David secoua la tête et sourit sans conviction.

« Pas de problème. Rien que des brûlures d’estomac. » Il se leva. « À demain matin.

— Ouais, à demain », répondit Banks, qui fronça les sourcils et resta plusieurs minutes immobile, songeur, après le départ de David.

*

« Pourquoi vous intéressez-vous tant à Thomas Gault ? demanda Norman Capers.

— J’aimerais autant ne pas le dire, Norm », répondit Ortiz.

Capers haussa les épaules.

« Au fond, qu’est-ce que j’en ai à faire ? Si ça peut vous aider à mettre ce salopard à l’ombre, je me passerai très bien de ne pas le savoir. »

Cette réaction surprit Ortiz.
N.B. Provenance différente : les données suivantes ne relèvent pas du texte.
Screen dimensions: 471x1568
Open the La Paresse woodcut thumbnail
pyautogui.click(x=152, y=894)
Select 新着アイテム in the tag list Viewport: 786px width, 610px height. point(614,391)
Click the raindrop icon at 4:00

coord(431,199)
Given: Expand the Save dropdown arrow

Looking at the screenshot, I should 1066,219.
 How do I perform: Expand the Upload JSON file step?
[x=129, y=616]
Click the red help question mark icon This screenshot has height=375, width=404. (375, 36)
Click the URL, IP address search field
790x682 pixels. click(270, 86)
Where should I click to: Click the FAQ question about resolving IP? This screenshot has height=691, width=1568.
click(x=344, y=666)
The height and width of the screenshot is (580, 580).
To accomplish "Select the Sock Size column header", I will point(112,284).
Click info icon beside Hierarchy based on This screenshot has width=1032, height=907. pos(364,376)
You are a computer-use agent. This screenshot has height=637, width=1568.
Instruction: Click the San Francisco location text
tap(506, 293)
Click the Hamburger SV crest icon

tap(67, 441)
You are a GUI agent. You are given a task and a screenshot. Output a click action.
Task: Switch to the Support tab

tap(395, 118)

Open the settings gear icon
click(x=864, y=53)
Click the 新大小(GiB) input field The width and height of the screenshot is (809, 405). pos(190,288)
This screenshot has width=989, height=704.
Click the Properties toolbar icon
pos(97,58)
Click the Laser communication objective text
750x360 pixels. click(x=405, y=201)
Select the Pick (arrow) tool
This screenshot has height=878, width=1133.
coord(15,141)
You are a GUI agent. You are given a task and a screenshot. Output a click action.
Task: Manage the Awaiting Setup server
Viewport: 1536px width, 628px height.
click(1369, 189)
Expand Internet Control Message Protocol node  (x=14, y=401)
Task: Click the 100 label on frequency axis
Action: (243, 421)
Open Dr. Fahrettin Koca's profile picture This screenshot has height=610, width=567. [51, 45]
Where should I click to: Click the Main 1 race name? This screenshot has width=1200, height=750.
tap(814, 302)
Norman Capers était un substitut expérimenté, professionnel, qui appartenait au bureau du procureur général depuis longtemps. Il se laissait rarement aller à ce genre de manifestation quand il parlait d’une affaire.

« C’est son style littéraire que vous n’aimez pas ? lui demanda le policier d’un ton léger, espérant le pousser ainsi à en dire davantage.

— Je ne peux pas blairer cet enfoiré, point final. J’ai poursuivi des tas de gens, mais lui… je ne sais pas comment exprimer cela. Julie Gault… le type qui a fait le coup y a vraiment pris plaisir. » Le procureur se tut un instant et examina ses ongles. « Voyez-vous, il n’a pas arrêté de lancer des blagues pendant tout son procès, reprit-il. Il traitait toute l’affaire comme s’il s’agissait d’une comédie montée pour l’amuser. Oh ! pas quand le jury était dans la salle. Dès qu’ils s’asseyaient dans leur box, il se tenait bien droit et affichait une mine lugubre. Quant à sa déposition… il a craqué et fondu en larmes.

« Sauf que tout était du cinéma. Dès que le jury fut sorti pour délibérer, il s’est tourné vers moi et m’a adressé un clin d’œil. Malheureusement, il avait été sensationnel, à la barre, et ces braves gens n’ont pas vu le reste.

— Vous le croyez capable de tuer quelqu’un ?

— Gault ? C’est un champion en matière de combat à mains nues et rapproché. Vous ne connaissez donc pas son passé ? »

Ortiz secoua négativement la tête.

« Je ne me suis pas occupé de l’affaire en tant que policier, et je ne l’ai pas spécialement suivie. J’en ai eu les échos habituels au commissariat et j’ai lu les articles dans les journaux, c’est tout.

— Notre Tom est un tueur, un vrai. Mercenaire en Afrique pendant plusieurs années. Il y a pété quelques plombs, à mon avis, des plombs importants. Quand il habitait Hollywood, il a été mêlé à plusieurs sales affaires de bagarres et j’ai entendu dire que cela lui était arrivé ici aussi.

— C’est un dragueur ?

— Lui ? Il saute sur tout ce qui bouge et porte jupons. Mais c’est le genre amour vache. Nous avons pu parler à deux de ses ex pendant l’enquête préliminaire. Il les avait battues plus d’une fois. Très méchamment et le sourire aux lèvres, comme s’il y prenait un réel plaisir. Ce type est sérieusement barjot et très fort. »

Et, se dit Ortiz, le service des immatriculations lui connaît une Mercedes beige.